Leeside Residents: Inspiring victory against vulture funds

By Councillor Fiona Ryan

The year and a half long struggle of the residents of the Leeside Apartments in Cork City, against the vulture fund which purchased the distressed property in 2017, culminated in a victory this month.

The large apartment block with the capacity to house over 75 households was sold to Cluid Housing Association and funded in cooperation with Cork City Council before renovations were even complete. This was after the landlord came under significant and sustained pressure by the anti-eviction campaign.

Residents remain

The remaining 13 households from the original residents will now be guaranteed tenancy and a reduction of rents to affordable levels. As well as this significant victory for the tenants themselves, an additional 59 households will be housed at Leeside from the Council Waiting List.

The victory of the Leeside Apartment residents is a crucial lesson for future anti-eviction campaigns. It represents a landmark victory for the housing movement. It shows that public housing and public ownership are key to tackling this housing crisis. Where mass evictions are threatened by landlords and vulture funds, the State should take the properties into public ownership without compensation, halt the evictions, and convert them to public housing.

Exploiting a loophole

This victory has come from the patience and strength of the Leeside Anti-Eviction Campaign and the year long fight against eviction threats, renovations, moves and precarity.

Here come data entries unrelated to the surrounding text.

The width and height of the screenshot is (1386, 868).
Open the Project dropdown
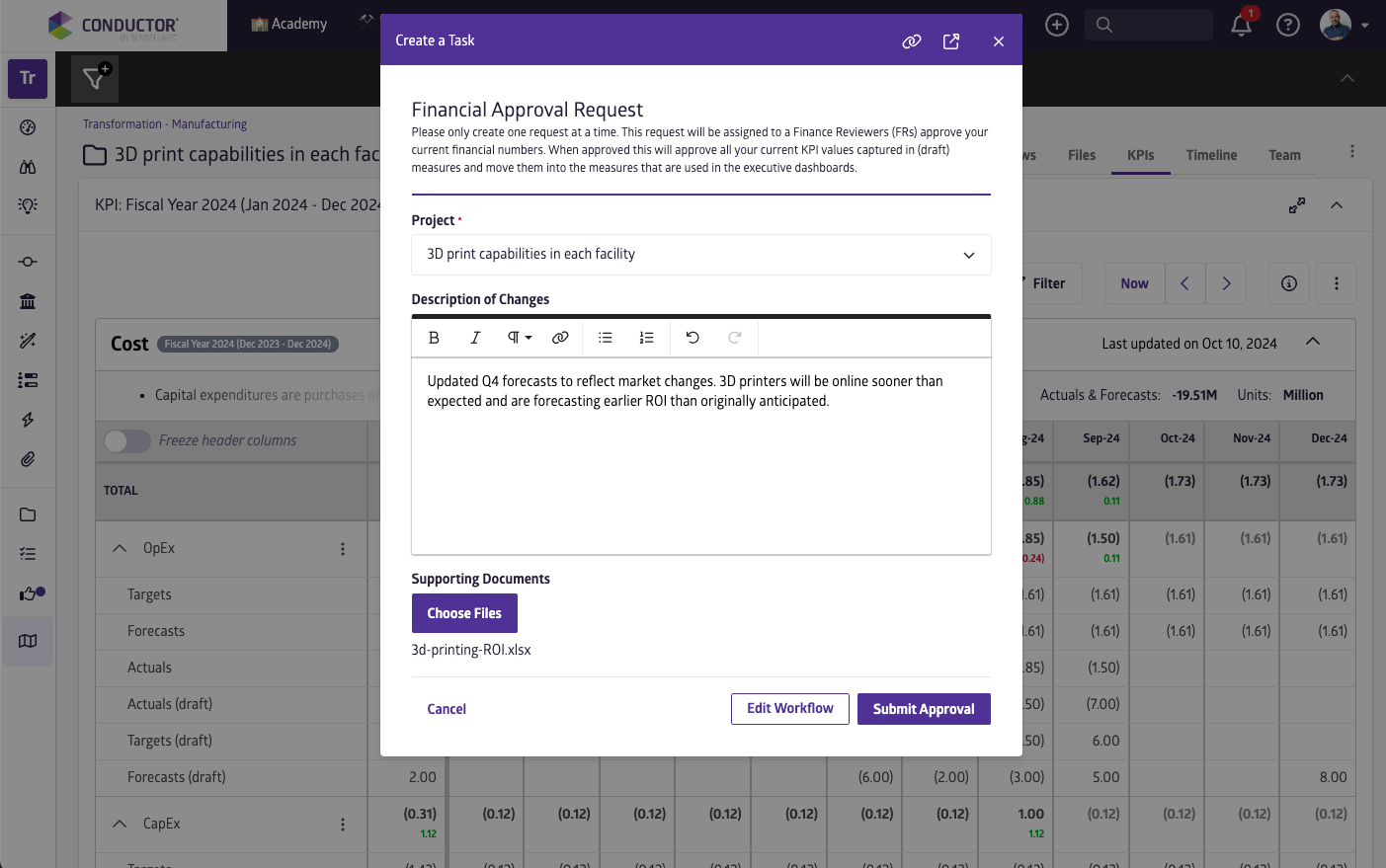(700, 255)
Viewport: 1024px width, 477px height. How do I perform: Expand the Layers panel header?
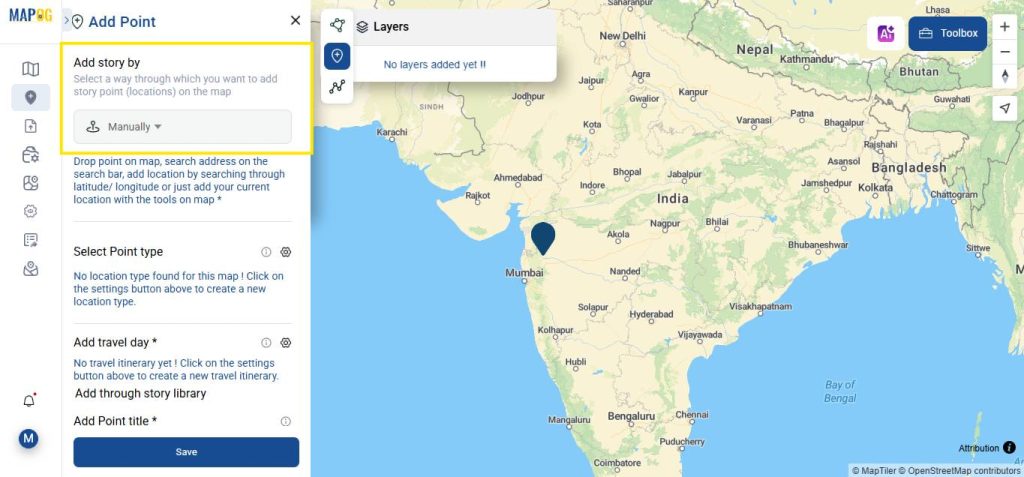[455, 27]
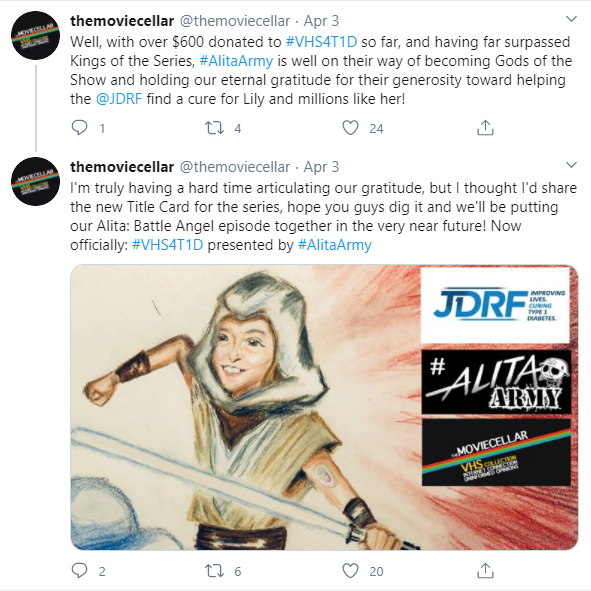Screen dimensions: 591x591
Task: Retweet the Title Card tweet with 6 retweets
Action: pyautogui.click(x=214, y=571)
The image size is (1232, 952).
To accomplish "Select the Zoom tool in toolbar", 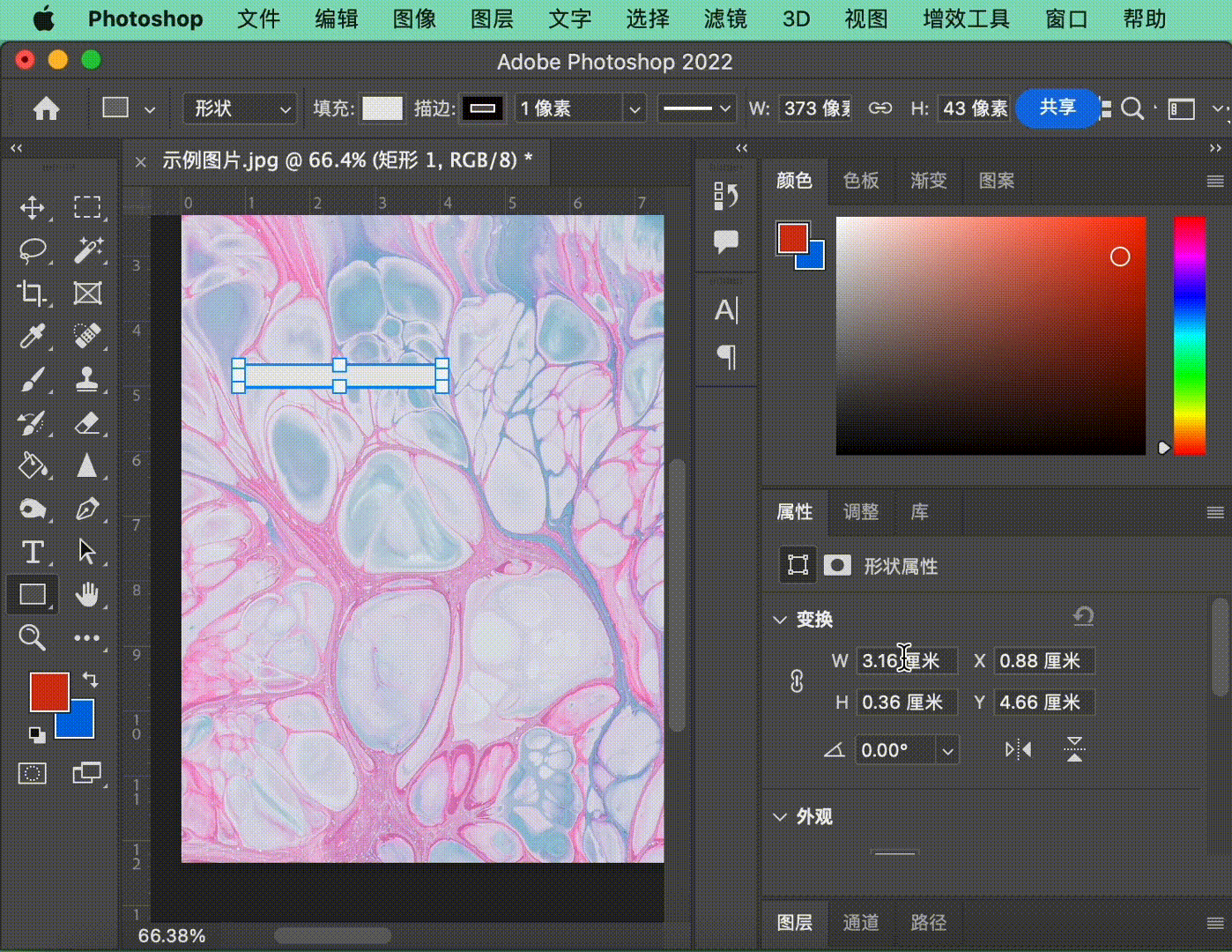I will coord(33,637).
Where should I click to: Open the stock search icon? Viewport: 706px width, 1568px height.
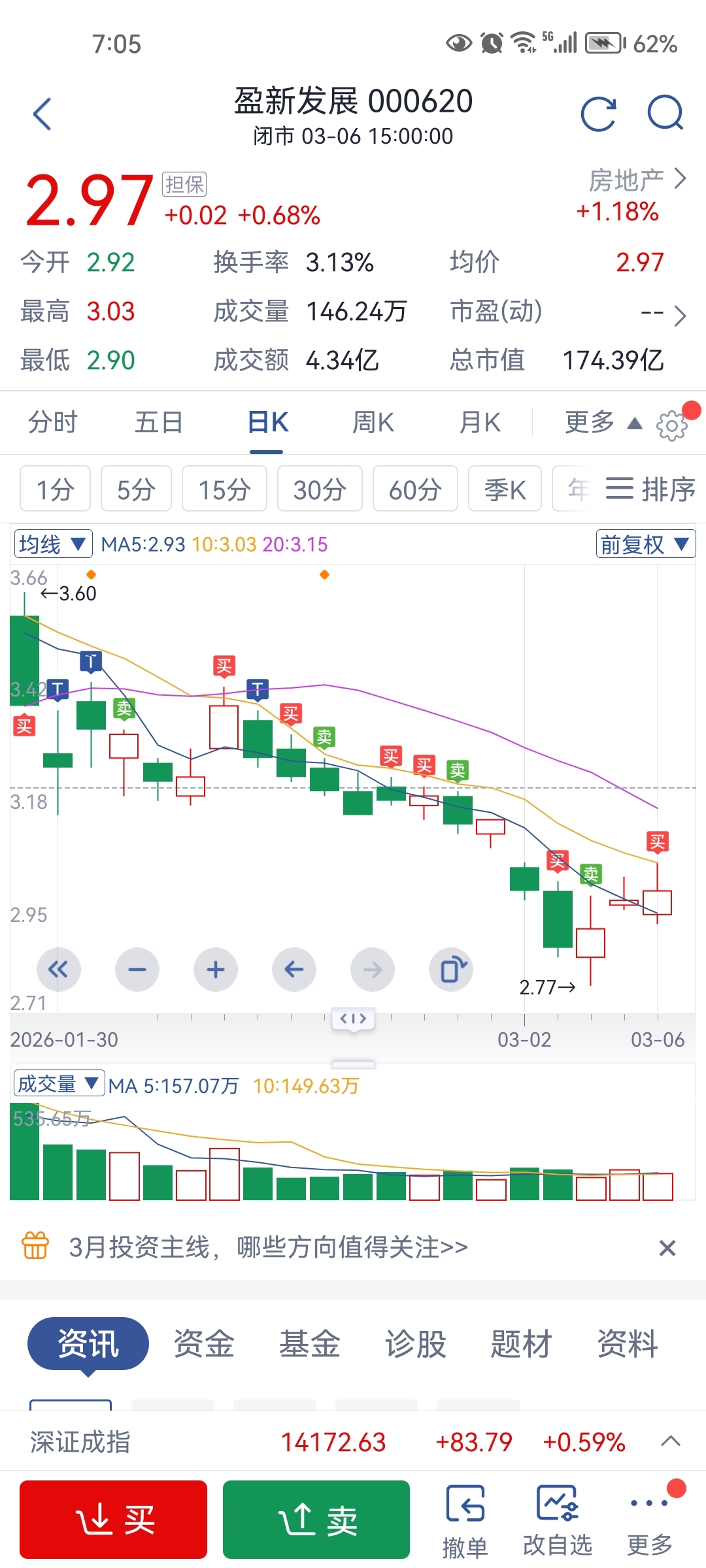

The struggle began in October 2017 when over 30 households met their new landlord and were served notices to quit on the basis of “Renovictions” (using renovations as a basis to evict residents), utilising the well used “substantial refurbishment” loophole in tenancy legislation.

Residents were shocked to learn of their eviction notices after seeing notices exposed and taped to their front doors. Others were advised to leave their keys under the door of the empty office on the ground floor when their notice periods expired.

Once the building was made vacant, the vulture fund planned to exploit the loophole to circumvent the weak rent pressure zones which restricts rent hikes to 4% per annum. This would result in the tenants facing rent hikes of as much as €1000 per month for a one bedroom apartment or eviction into a housing crisis.

Making a killing

Residents were advised by the vulture fund’s property manager as early as November 2018 that the renovated apartments would be rented at above market rates for as much as €1600 for a one-bedroom apartment. The company’s mission statement at the time, since removed from their website, boasted about their orientation to purchasing property cheap, and re-let to “young professionals”.

The vulture fund did not expect the residents, assisted by Socialist Party and Solidarity representatives, to mobilise widespread support throughout Cork and in society in general.

In December 2017, the residents rallied over 300 people in Cork city centre to march against vulture funds to the demand of “Today Us, Tomorrow You” and there were consistent media interventions. The demand for an end to all economic evictions was at the heart of the campaign.

Anti-evictions bill

The self-described “Value Investor” Lugus Capital, the Irish expression of vulture fund Bain Capital founded by Republican US presidential nominee Mitt Romney, conceded into selling the apartment block before renovations were even finished on the basis of the militant campaign by the residents to resist eviction.  The landlords were ultimately defeated through working class people self-organising to fight for their collective interests by challenging the reputation and potential profits of Lugus Capital, hitting them were it hurts.

The Leeside Apartments struggle is a rare and significant victory in the context of an escalating housing crisis and a political establishment wedded to the capitalist market to solve this crisis. The development of a movement around housing, mass resistance to evictions, and pressure from below could force real change on the dysfunctional housing market. Solidarity and the Socialist Party are currently campaigning to have the Anti-Evictions Bill which would ban economic evictions, passed late last year, pass through the required Dáil stages as a matter of urgency.